What you should do
Everything in the entries except the pictures must be repeated exactly.
-=-=-=-=-
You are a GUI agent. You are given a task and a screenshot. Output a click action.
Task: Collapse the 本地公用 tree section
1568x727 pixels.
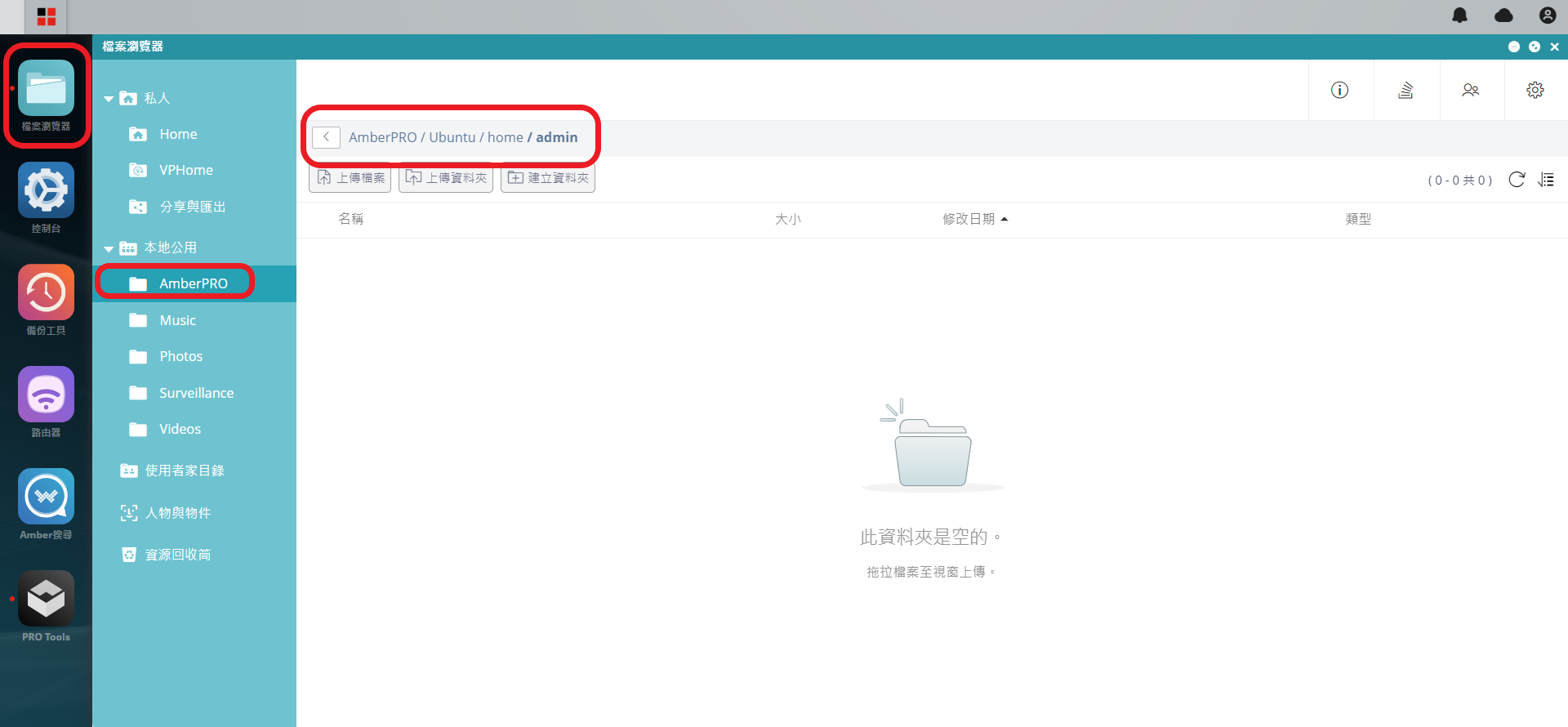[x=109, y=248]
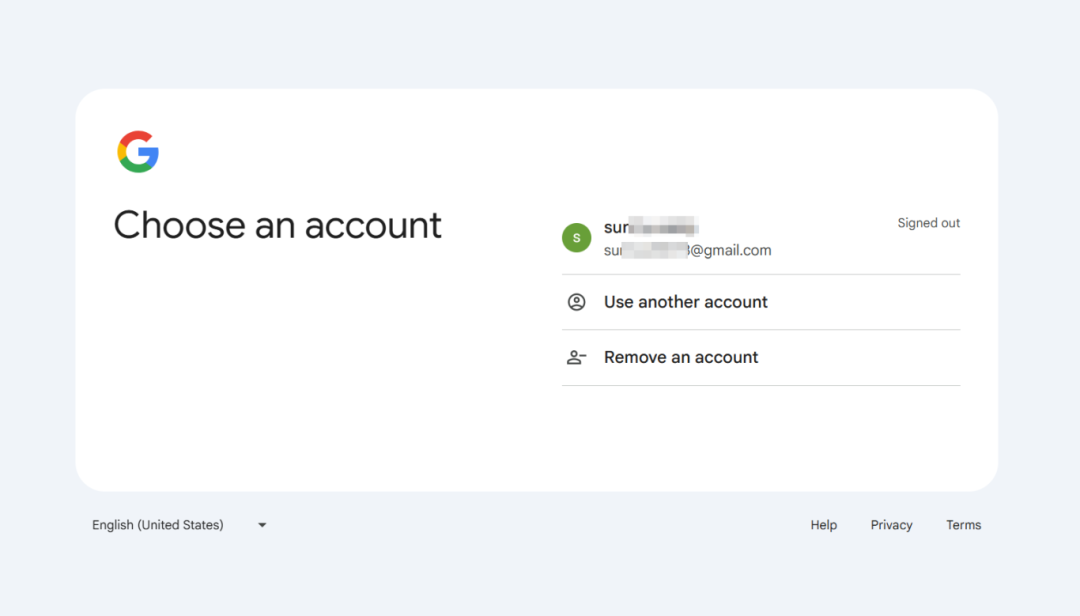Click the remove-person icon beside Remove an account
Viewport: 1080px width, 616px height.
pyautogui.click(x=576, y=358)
-=-=-=-=-
Answer to the problem
You are a GUI agent. You are given a task and a screenshot. Output a click action.
Task: Collapse the 本地公用 tree section
1568x727 pixels.
[x=109, y=248]
Click the remove-person icon beside Remove an account
Viewport: 1080px width, 616px height.
pyautogui.click(x=576, y=358)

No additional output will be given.